Assomados alguns complicadores decorrentes da incapacidade dos gestores públicos para lidar com situações emergentes da pandemia que, diga-se de passagem, não se justificam pelo fato de haver sido disponibilizado aos mesmos o “Plano de Contingência Nacional para Infecção Humana pela Pandemia”, de fevereiro de 2020, instrumento norteador do planejamento a ser implementado pelos gestores estaduais e municipais.
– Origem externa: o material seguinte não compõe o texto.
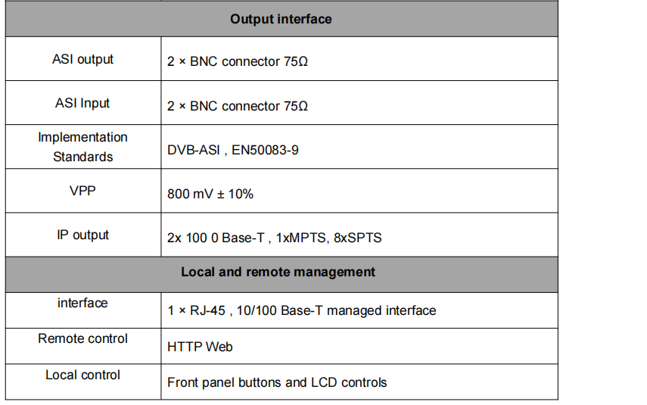Select the interface label cell

tap(82, 310)
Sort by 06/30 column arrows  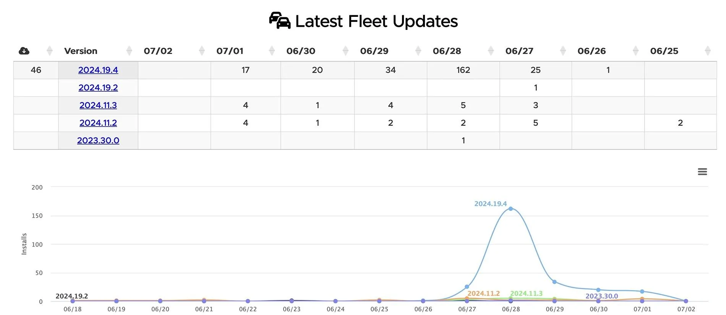(x=345, y=50)

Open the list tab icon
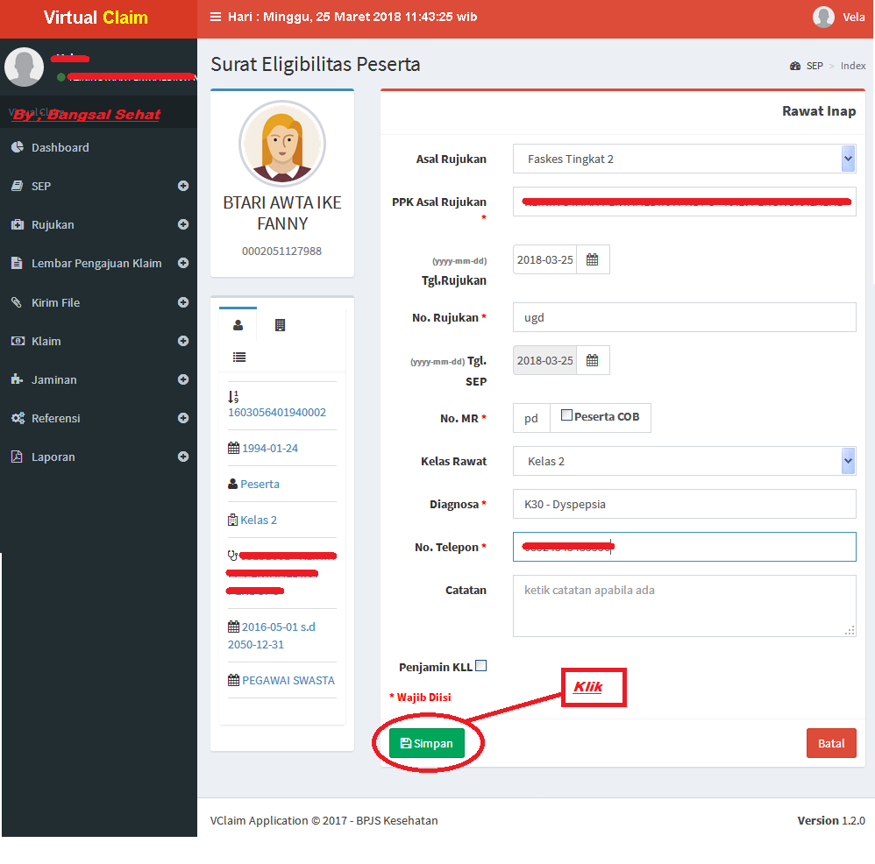point(239,357)
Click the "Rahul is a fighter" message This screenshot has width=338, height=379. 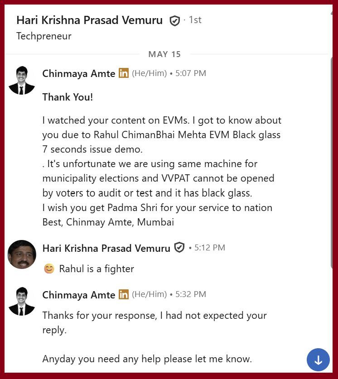point(97,269)
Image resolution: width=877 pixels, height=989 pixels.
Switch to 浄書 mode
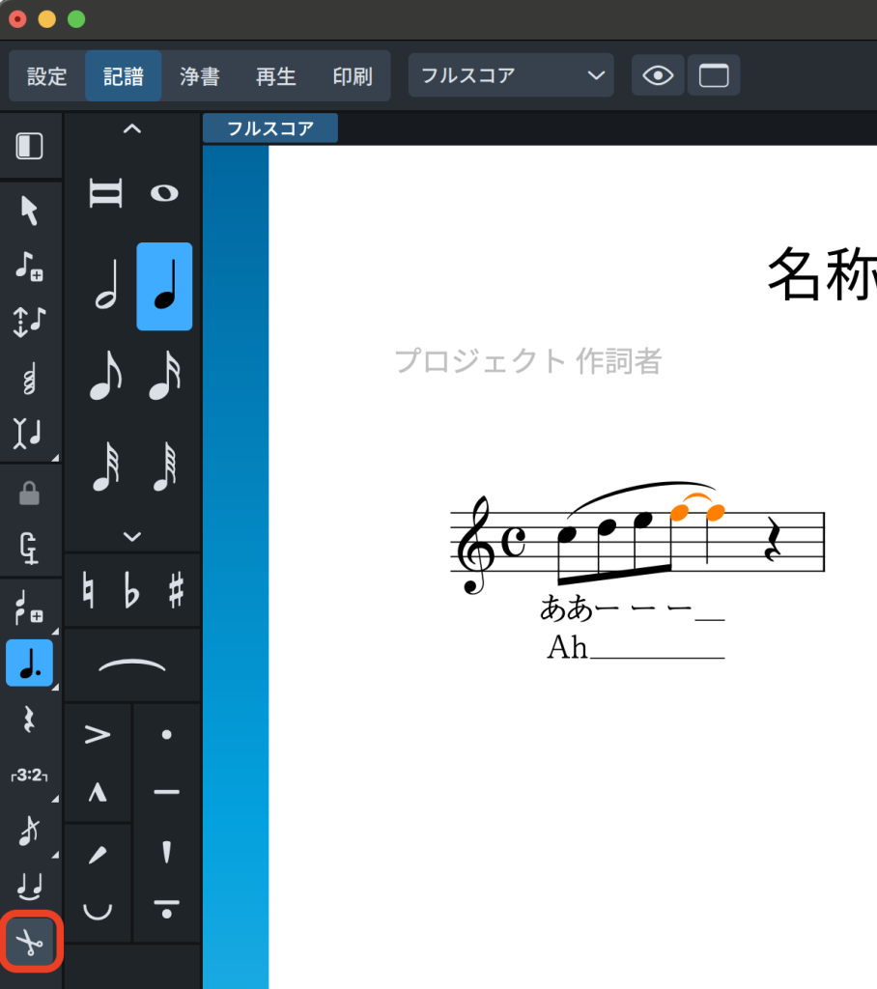click(x=200, y=76)
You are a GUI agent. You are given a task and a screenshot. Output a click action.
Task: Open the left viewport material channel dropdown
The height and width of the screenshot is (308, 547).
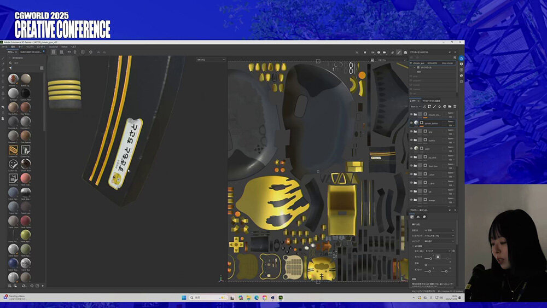211,59
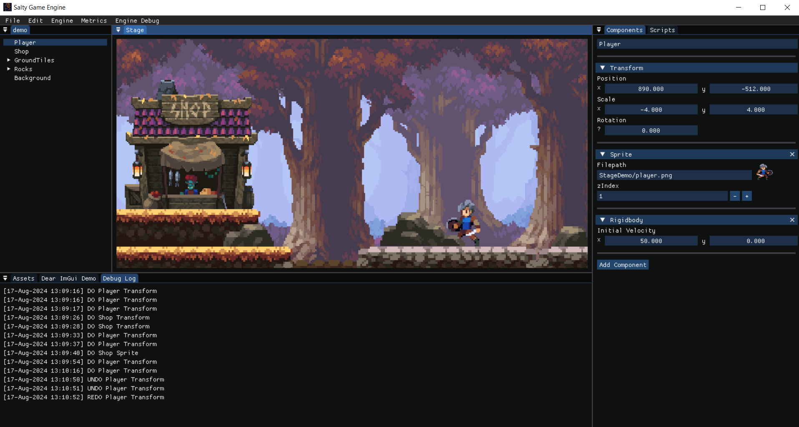Remove the Sprite component with X

coord(792,155)
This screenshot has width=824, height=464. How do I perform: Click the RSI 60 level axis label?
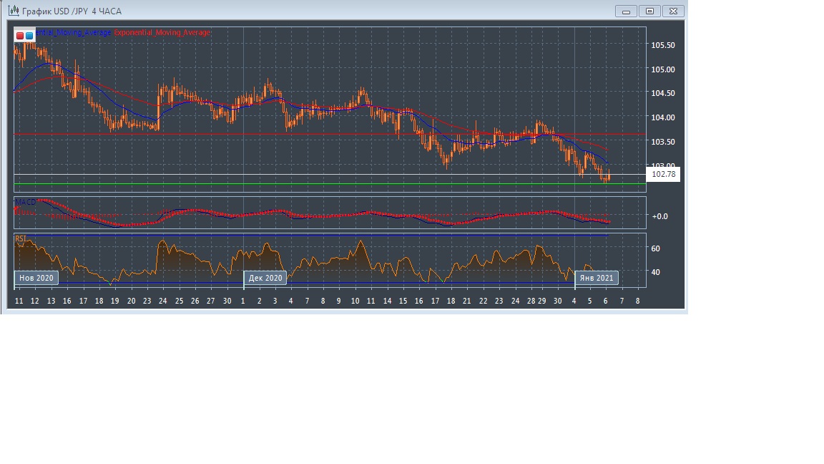pyautogui.click(x=655, y=248)
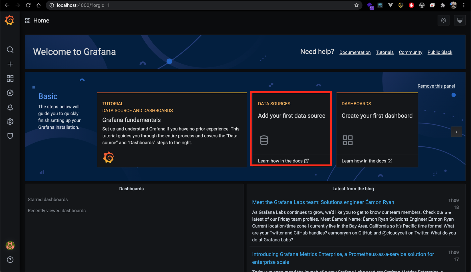
Task: Open dashboard settings gear at top right
Action: tap(443, 20)
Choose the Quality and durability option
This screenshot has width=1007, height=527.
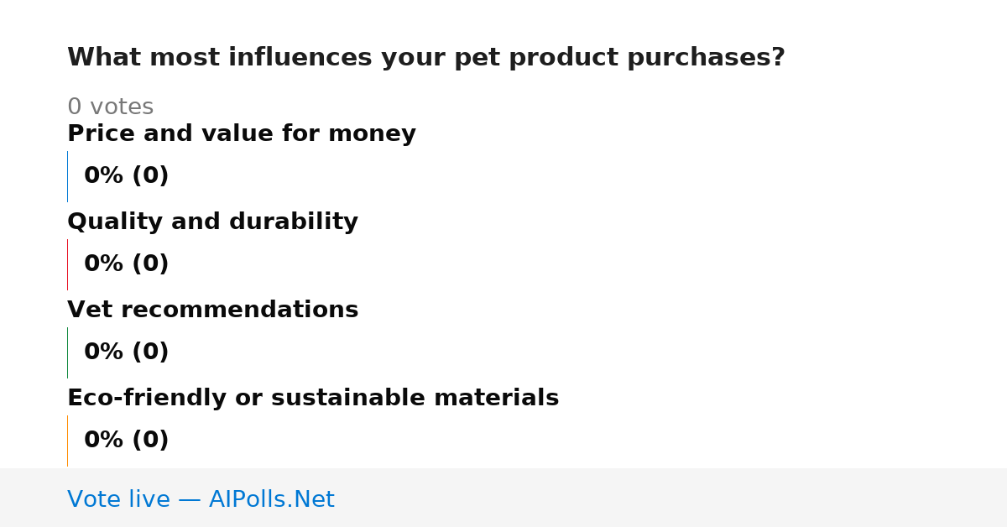(212, 222)
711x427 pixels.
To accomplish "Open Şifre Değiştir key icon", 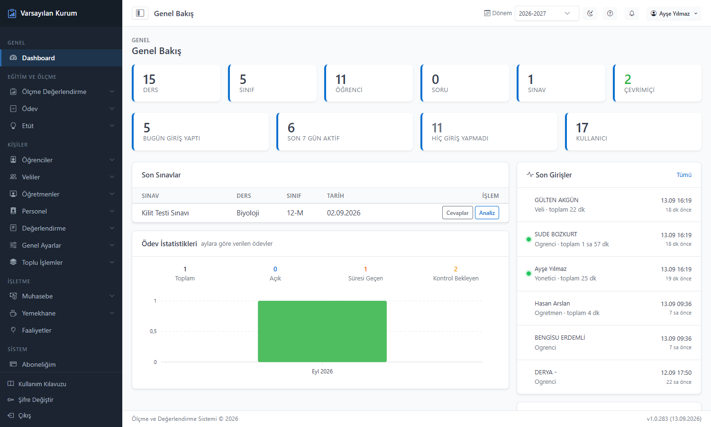I will click(x=11, y=399).

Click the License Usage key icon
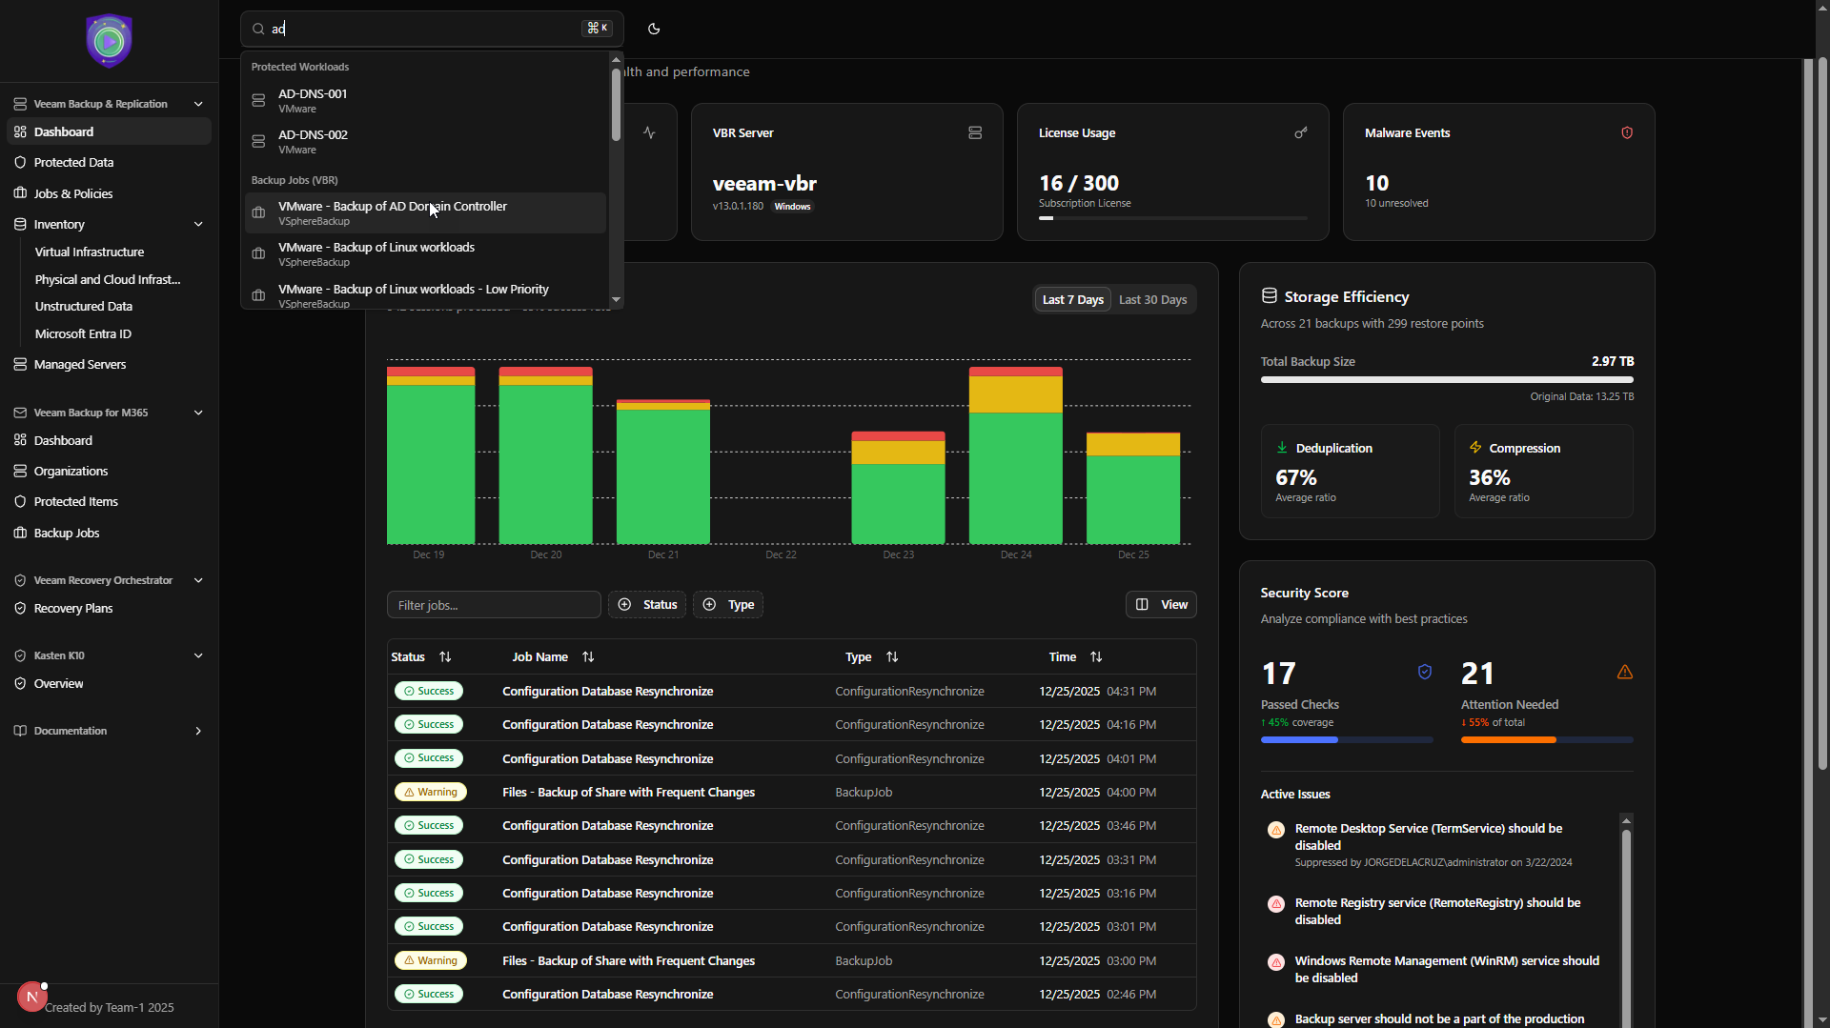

Tanto quanto de amplo acesso aos interessados a Nota Técnica nº 04/2020, de janeiro de 2020, lançada pela Agência Nacional de Vigilância Sanitária (ANVISA), para que os serviços de saúde elaborassem, disponibilizassem de forma escrita e mantivessem disponíveis, normas e rotinas dos procedimentos envolvidos na assistência aos casos suspeitos ou confirmados de infecção pelo covid-19, Tais como: fluxo dos pacientes dentro do serviço de saúde, procedimentos de colocação e retirada de equipamentos de proteção individual (EPI), procedimentos de remoção e processamento de roupas/artigos e produtos utilizados na assistência, rotinas de limpeza e desinfecção de superfícies, rotinas para remoção dos resíduos.

Assim sendo, não caberia o bate cabeças identificado entre gestores administrativos e técnicos da área de saúde, no momento em que foram se avolumando as buscas da população por atendimentos dos casos suspeitos, de pequena, média e alta complexidade clínica, com tratamento e o acesso a procedimentos de maior complexidade, por vezes requerendo cuidados em uma unidade de terapia intensiva (UTI). Desguarnecidos de EPI para atender a demanda até mesmo para suprir necessidade de paramentação das equipes atuantes na linha de frente da pandemia, médicos, enfermeiros e equipes, os serviços públicos de saúde na atenção básica ficaram engessados e sem EPI para garantir medidas preventivas em famílias com pessoas contaminadas pelo vírus, quando recomendada quarentena domiciliar.

Bem no núcleo desse furacão a população, mais uma vez, se viu sem chão, em meio a um amontoado de informações que não colaboram para esclarecer elementos básicos que tanto necessita. Como se não bastasse, ainda enfrenta a desumana aberração de ser impedida de velar seus mortos, sequer as “autoridades” permitem que familiares tomem ciência do local onde foram sepultados seus entes queridos. Que Deus nos dê forças para enfrentar e vencer todas as angustiantes humilhações e inverdades plantadas com objetivos exclusivamente ambiciosos dos que moralmente deveriam nos proteger.